Himmy Yan Wu, a TESOL education sophomore from Hong Kong, said the highlight of her job is connecting with students whenever they borrow an equipment. Wu said, “Students don’t just borrow a laptop. We connect with them too.”
What made you decide to apply for this job?
“I like talking to people and not just staying in the office. This is an interesting job because I get to talk with guests and students and help them with their problems with equipment like projectors and cameras.”
What makes your job unique?
“We just don’t give students the sign-out sheet. We also ask them how their day was, get to know them, and give them a smile.”

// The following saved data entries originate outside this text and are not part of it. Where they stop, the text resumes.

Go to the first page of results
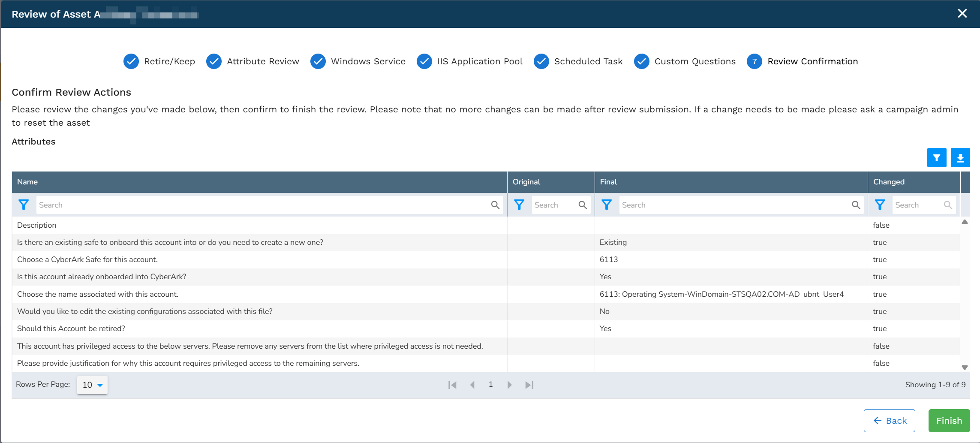[x=452, y=385]
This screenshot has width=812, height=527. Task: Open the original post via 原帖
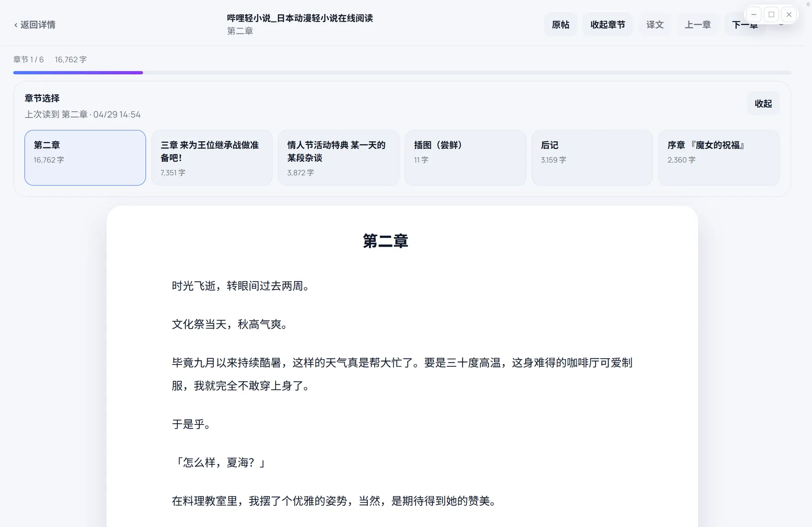560,25
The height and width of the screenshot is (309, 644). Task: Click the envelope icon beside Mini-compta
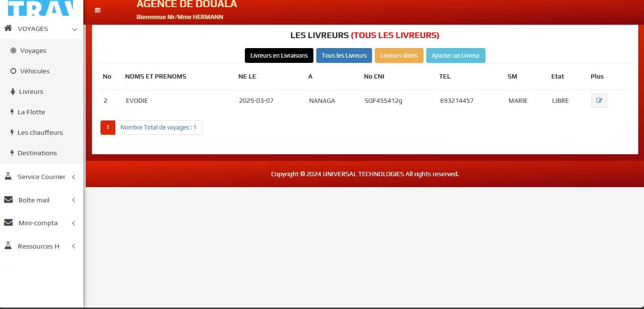coord(8,223)

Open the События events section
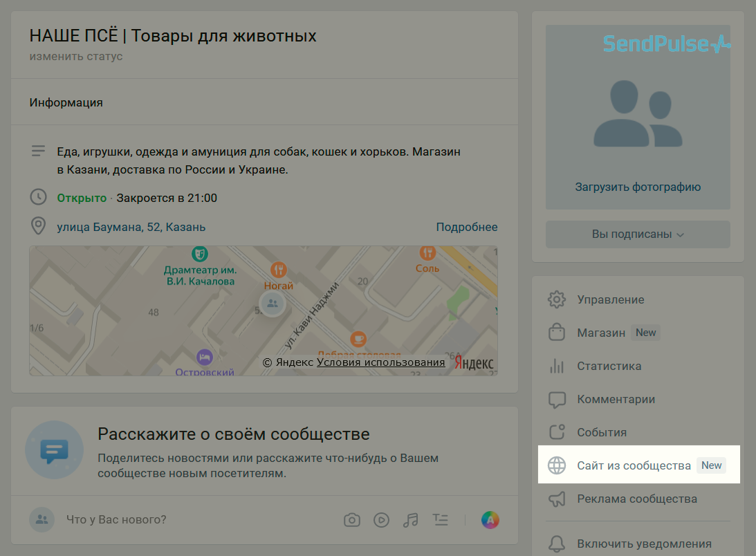coord(602,432)
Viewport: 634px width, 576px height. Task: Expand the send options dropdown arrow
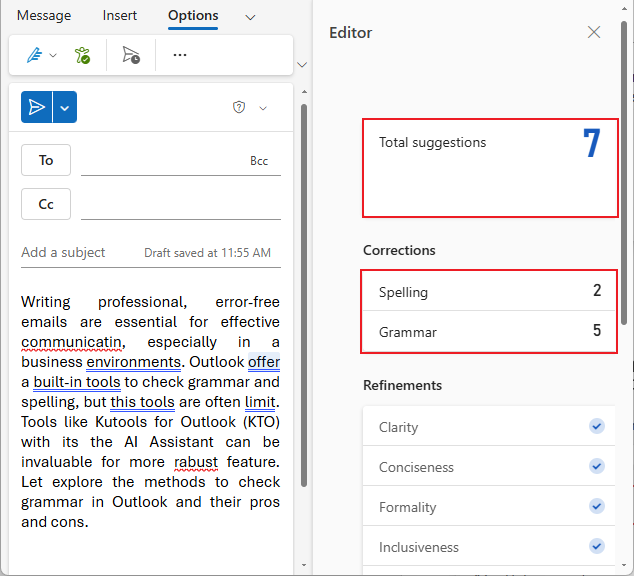click(x=65, y=107)
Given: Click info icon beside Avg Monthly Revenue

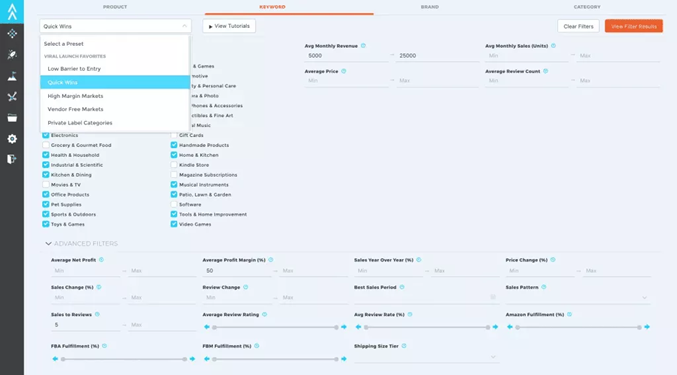Looking at the screenshot, I should pyautogui.click(x=363, y=46).
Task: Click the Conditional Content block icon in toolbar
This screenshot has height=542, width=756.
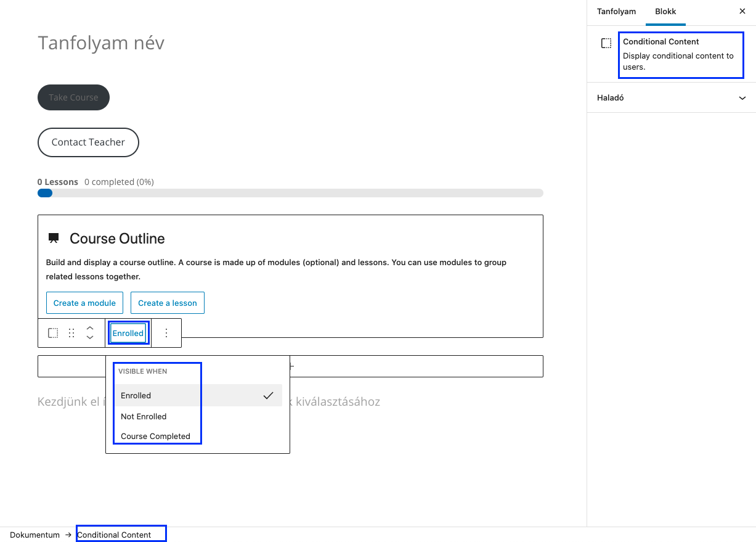Action: (53, 332)
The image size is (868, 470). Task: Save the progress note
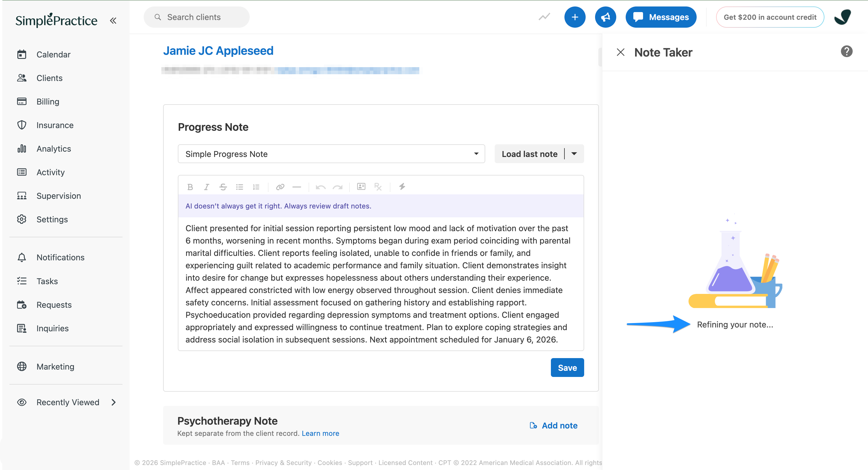tap(567, 368)
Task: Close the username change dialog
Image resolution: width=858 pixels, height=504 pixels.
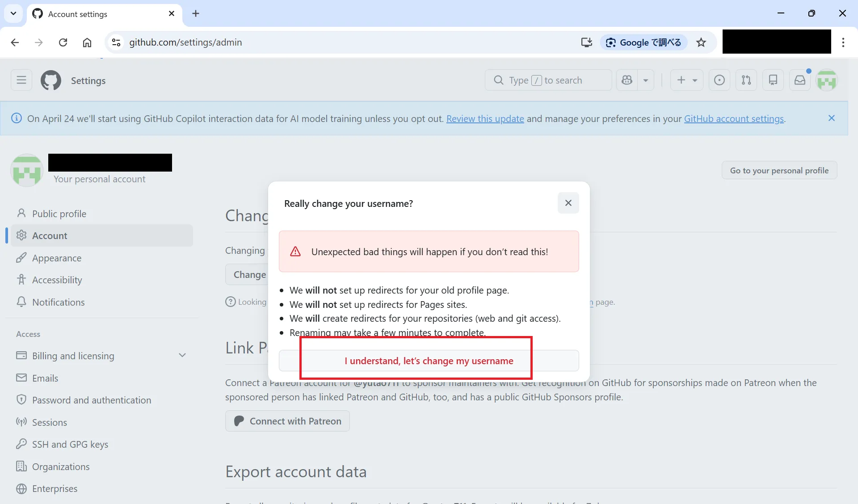Action: [x=568, y=203]
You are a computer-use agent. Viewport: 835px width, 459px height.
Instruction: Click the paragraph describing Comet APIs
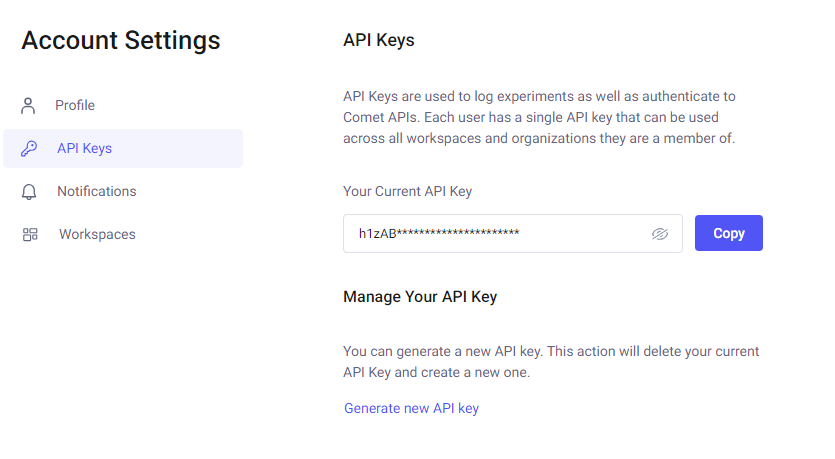pyautogui.click(x=539, y=117)
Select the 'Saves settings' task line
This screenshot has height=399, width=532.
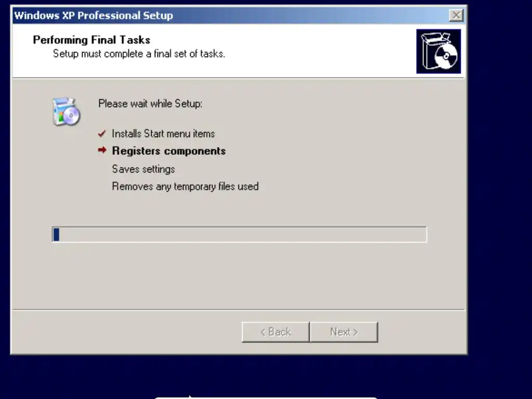[x=143, y=169]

What do you hope to get out of the job?
“I hope I can know more about the techie stuff because I’m not really good at it. Through my job as a media technician, I have the chance to learn the basics.”
Describe a typical day
Wu said she typically works four to five hours a day. Her job responsibilities include delivering laptops and projector carts to classrooms and assisting professors with technical problems. She said, “I also ensure all equipment is in good condition and I help set up for classes and chapter activities.”
What is your Favorite part of your job?
She said she loves learning about projectors. “When I’m in class, I’m able to help my professor fix the projector. I feel good about it because before I’d just sit and wait for a technician to come.”
Time spent in a day
“I know a lot about the Pacific Islands, so I don’t usually spend too much time studying. But I mostly spend two-to-three hours to prepare for class presentations. Most of the readings in class are familiar to me because I took Pacific Islands classes when I was in high school.”

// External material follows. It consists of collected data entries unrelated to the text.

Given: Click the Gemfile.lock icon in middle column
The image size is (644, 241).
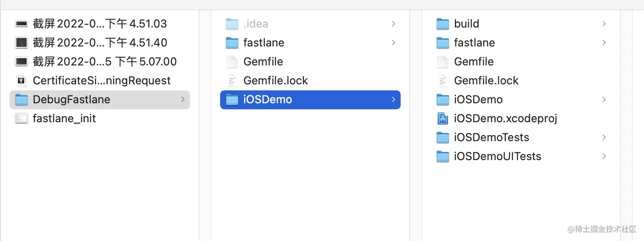Looking at the screenshot, I should [232, 80].
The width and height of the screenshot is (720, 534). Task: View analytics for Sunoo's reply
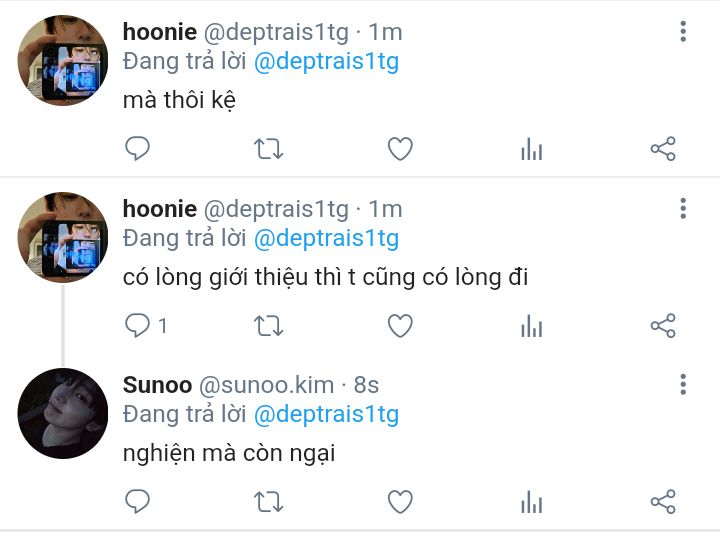click(x=532, y=501)
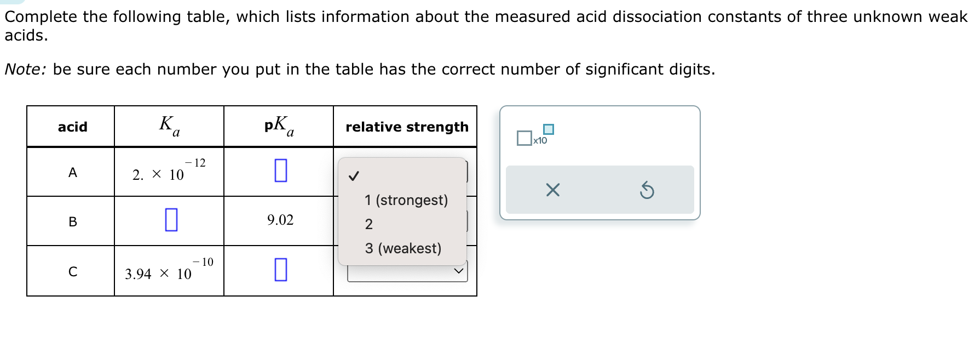Open acid C's relative strength dropdown chevron

pyautogui.click(x=460, y=271)
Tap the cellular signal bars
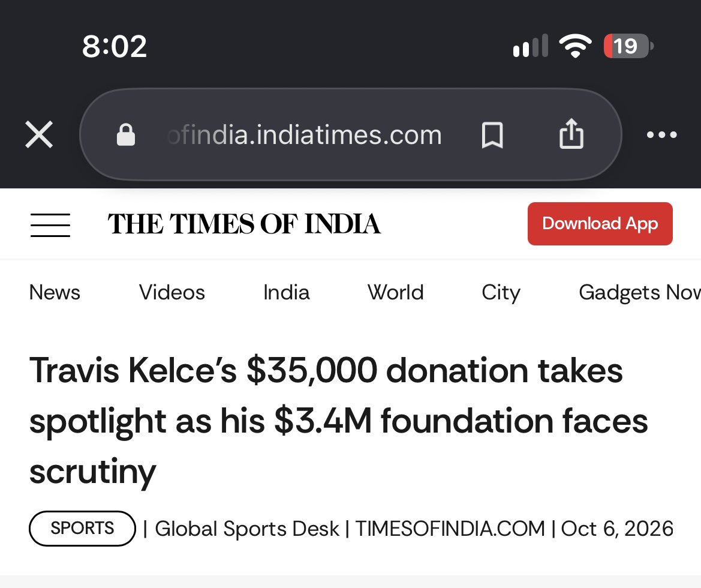701x588 pixels. (531, 46)
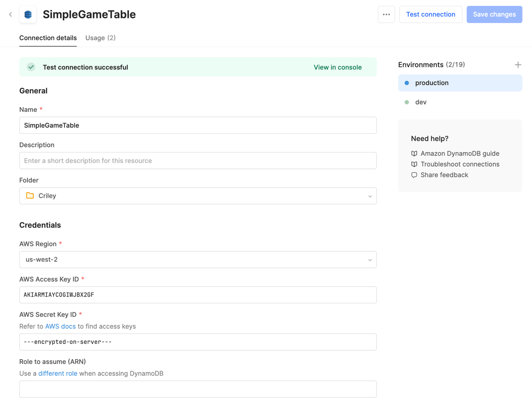532x403 pixels.
Task: Focus the Role to assume ARN field
Action: pos(198,389)
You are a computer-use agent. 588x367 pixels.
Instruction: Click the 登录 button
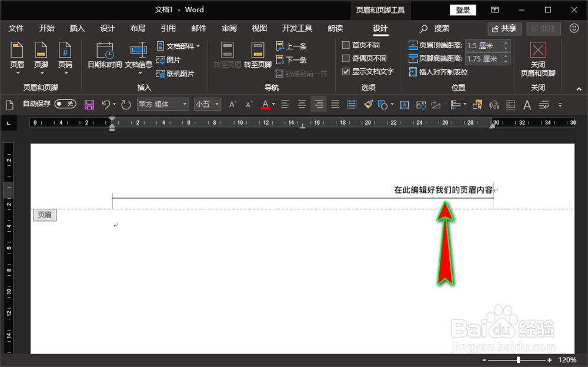pos(463,9)
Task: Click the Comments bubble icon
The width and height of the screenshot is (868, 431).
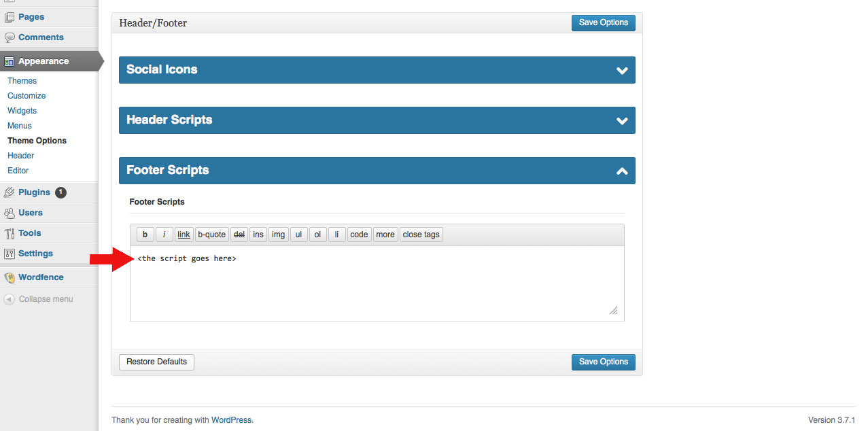Action: pyautogui.click(x=10, y=37)
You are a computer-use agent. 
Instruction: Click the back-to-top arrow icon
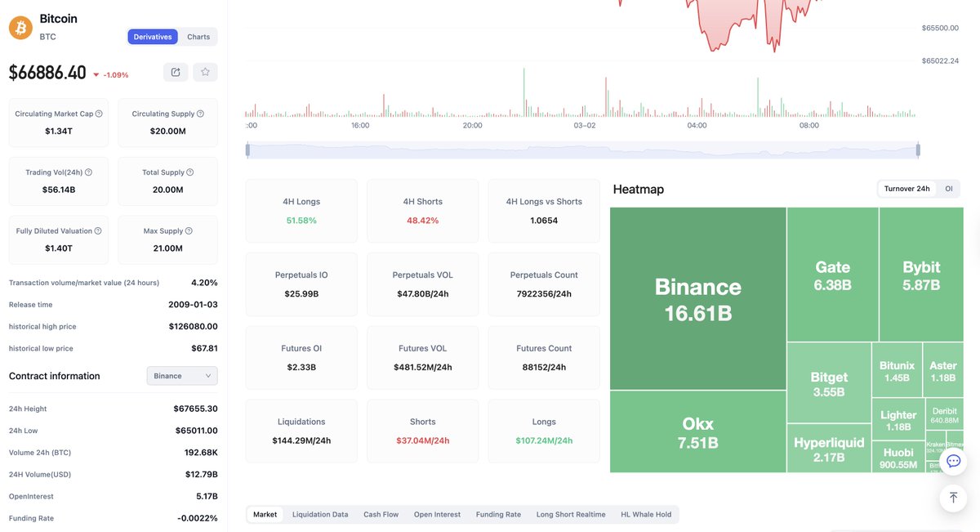952,497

Wu shared how her co-workers and supervisor are very nice and understanding. “They are all willing to help, and we learn from experiences. When we were doing equipment inventory during summer break, I realized the importance of media services. We have microphones, cameras, and laptops available for students to rent and use for their school work.”
“Sometimes it’s hard when a professor calls us. I go to the classroom, and I don’t know how to fix it. It’s awkward and embarrassing to stand in front of the class and everyone is staring at me because I don’t know what to do.”
NOTE: This aritcle's online publication was delayed because it was featured in the Jan. 2018 print issue.